Brief =>
Transcribe only the lines from the one containing "Screen dimensions: 400x723" through the final line of the entries below, exactly, and exclude the pictures.

#### Data for analysis

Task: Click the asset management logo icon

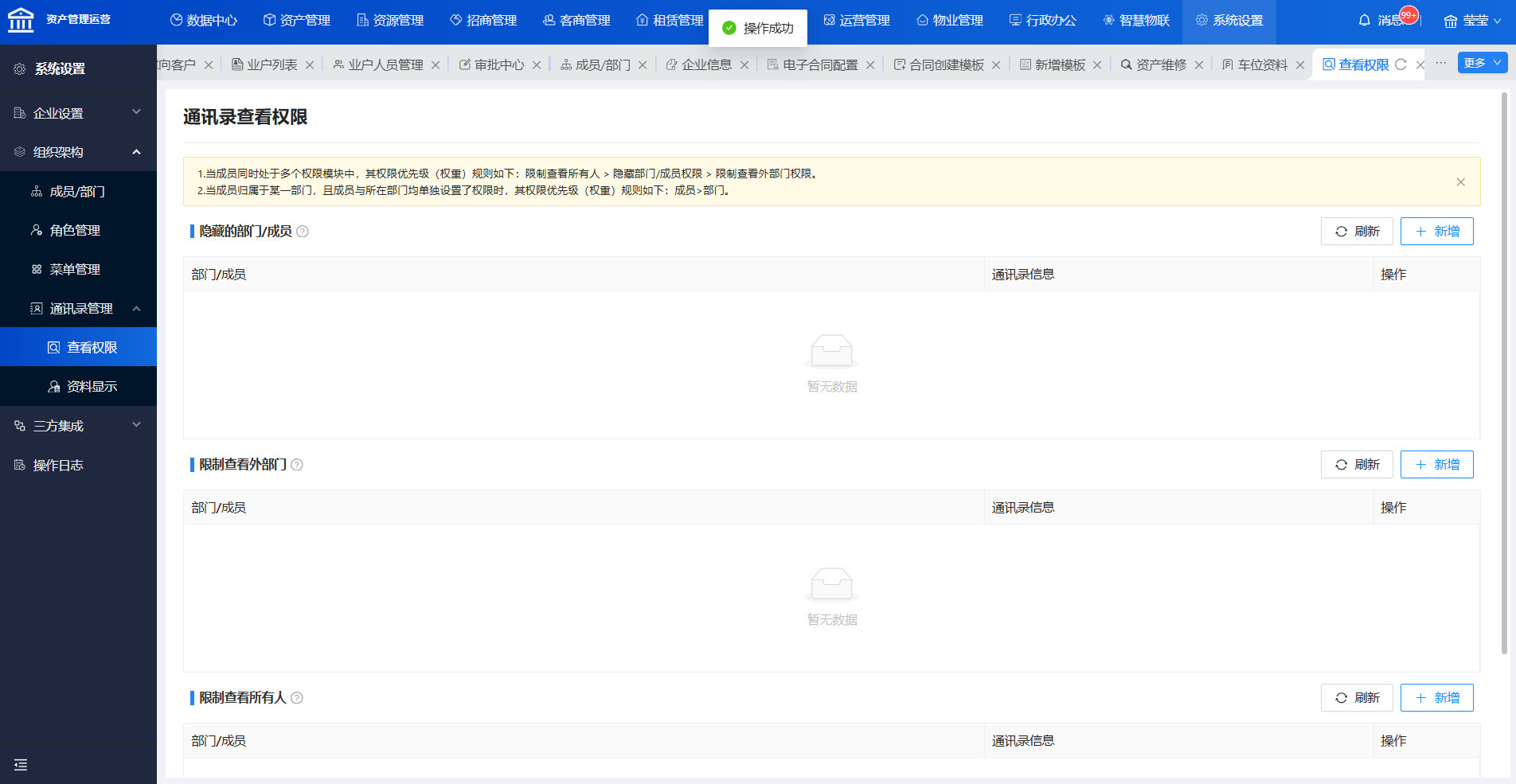Action: 21,20
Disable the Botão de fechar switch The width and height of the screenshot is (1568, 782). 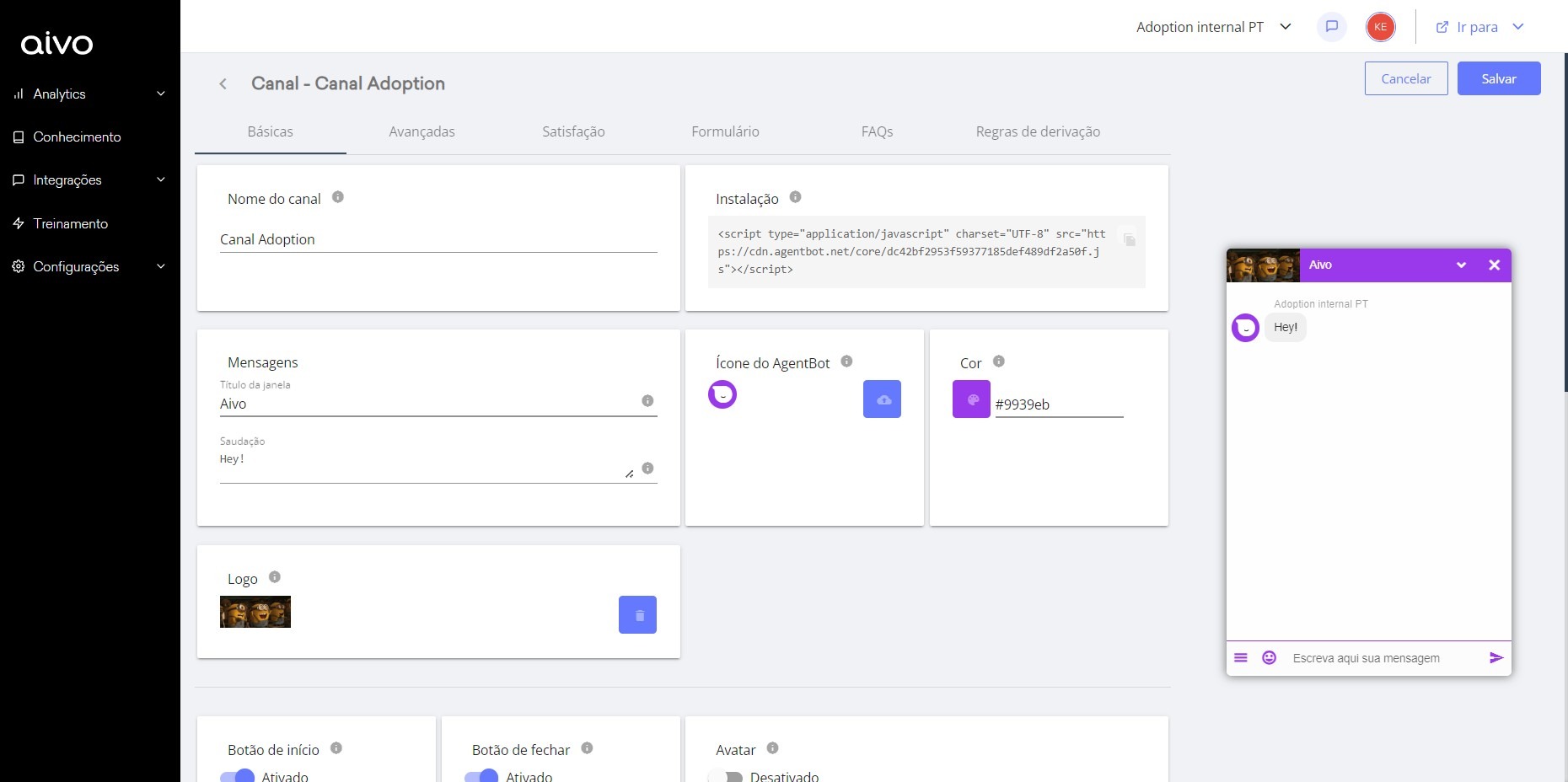[481, 776]
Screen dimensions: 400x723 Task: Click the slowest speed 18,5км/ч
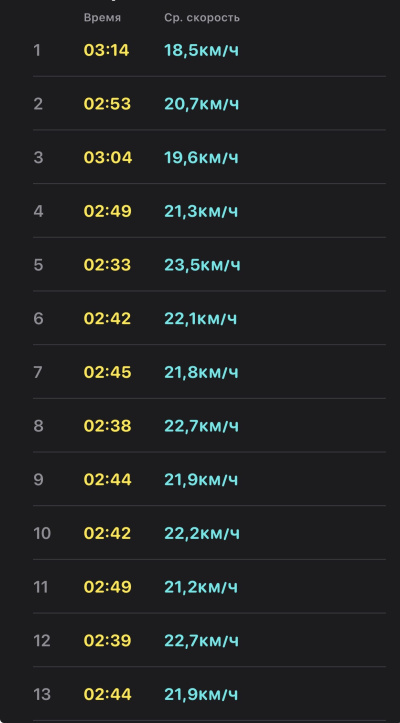click(202, 50)
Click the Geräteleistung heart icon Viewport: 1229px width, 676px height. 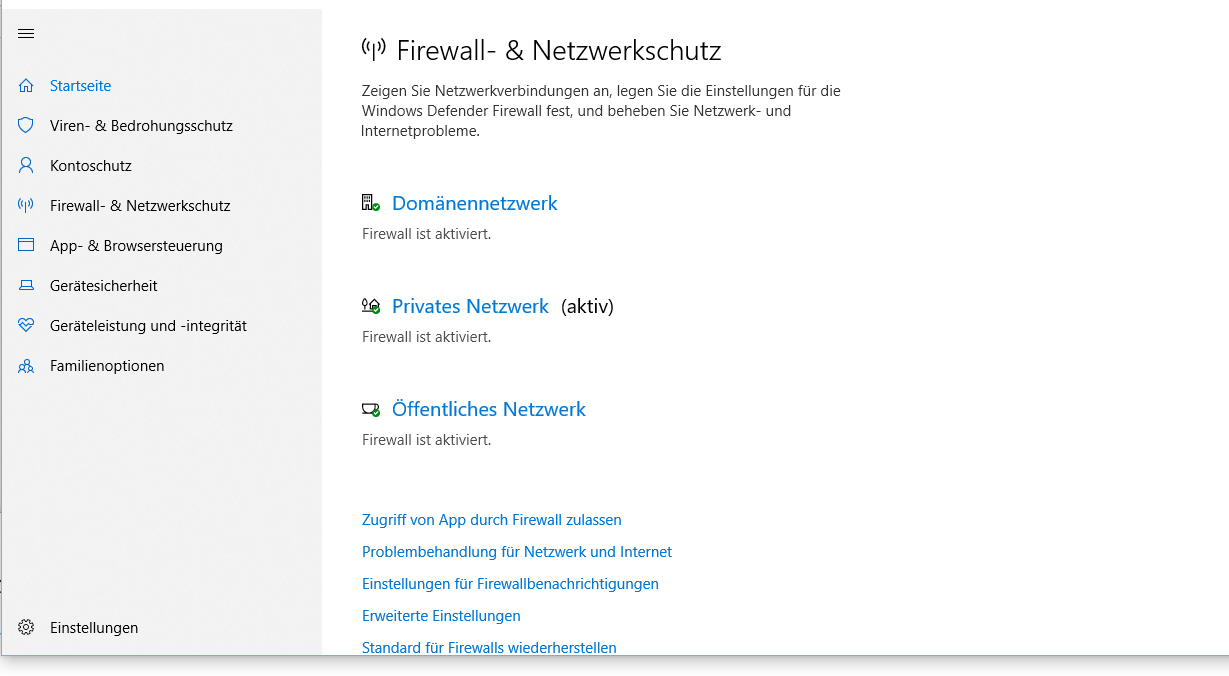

########

Answer for the task =>
Screen dimensions: 400x723 Task: Click the slowest speed 18,5км/ч
click(202, 50)
Click the Geräteleistung heart icon Viewport: 1229px width, 676px height. 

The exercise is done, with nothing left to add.